* WORK TO COMPLETE *
Among the entries below, only the lines starting at the one with "You are a computer-use" and ending at the one with "Instruction: Switch to the Movimentações tab", both included, are to be printed exactly.

* EXTRACTED INFORMATION *

---*---

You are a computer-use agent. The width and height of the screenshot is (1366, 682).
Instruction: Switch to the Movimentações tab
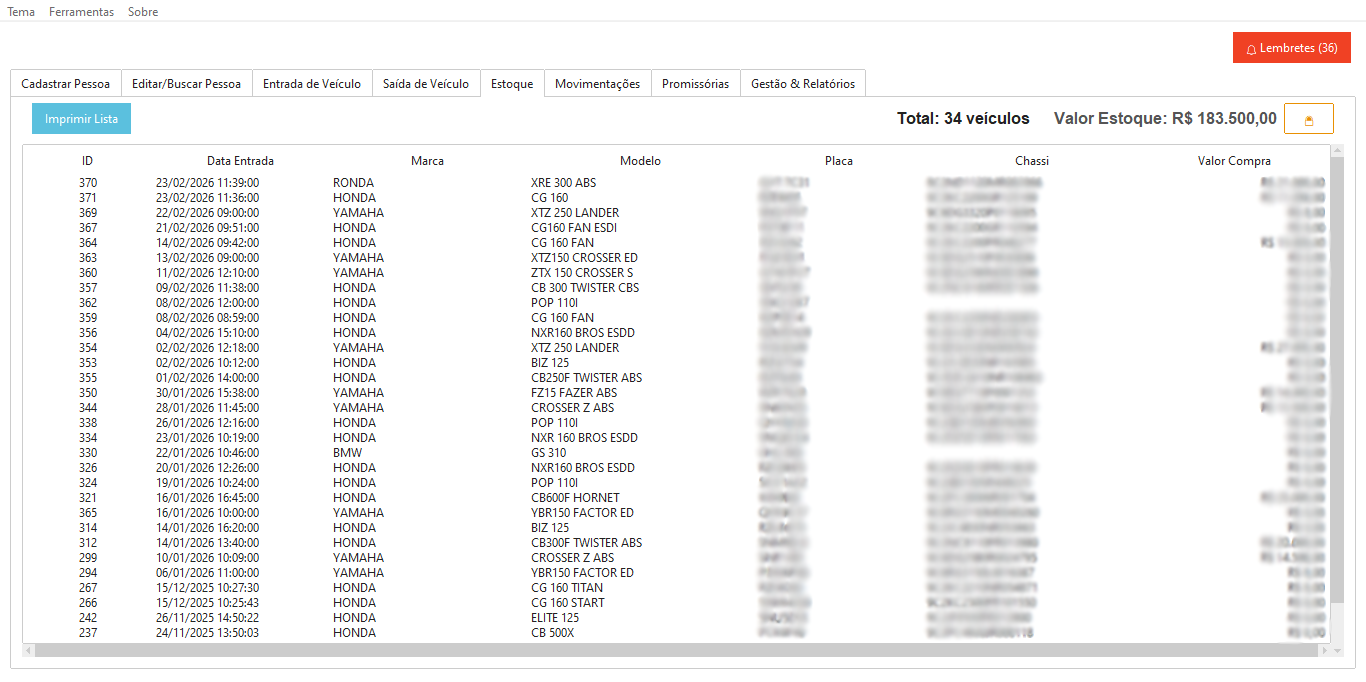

---*---

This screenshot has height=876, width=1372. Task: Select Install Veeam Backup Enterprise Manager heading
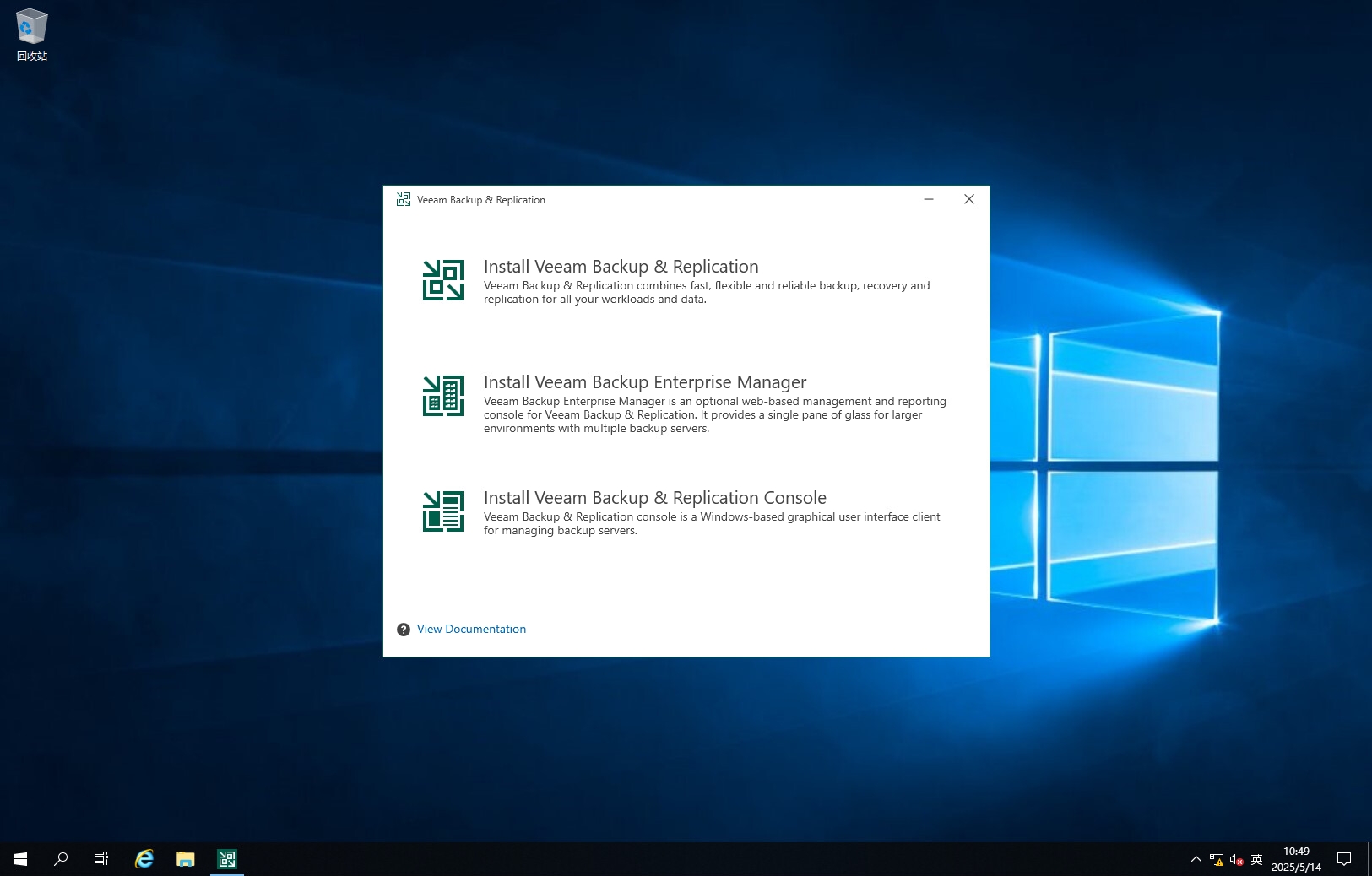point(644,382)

---*---

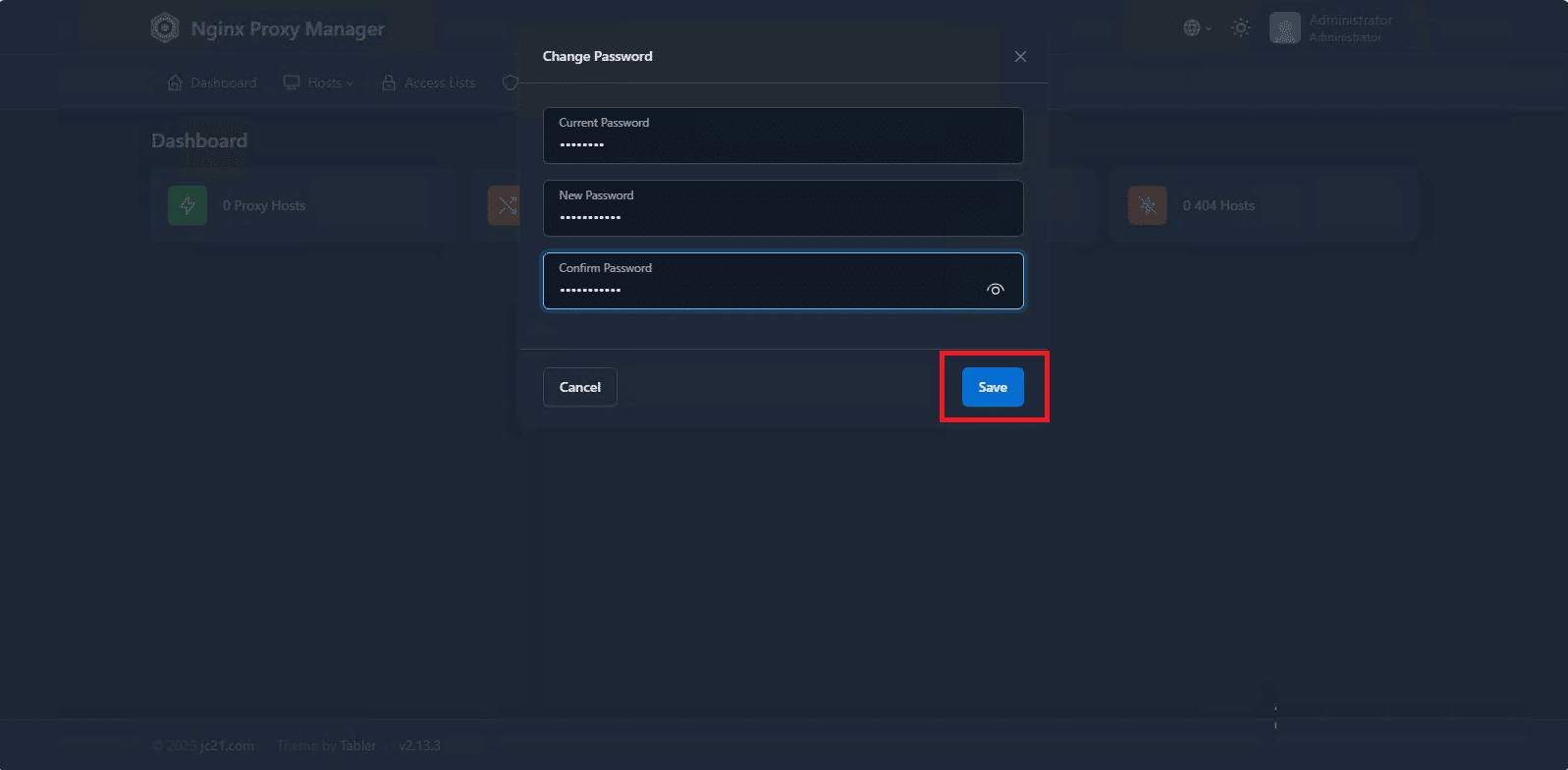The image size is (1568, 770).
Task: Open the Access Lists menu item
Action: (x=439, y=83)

---*---

* RESPONSE FOR THIS EXERCISE *
You are a computer-use agent. The width and height of the screenshot is (1366, 682).
Instruction: Switch to the Movimentações tab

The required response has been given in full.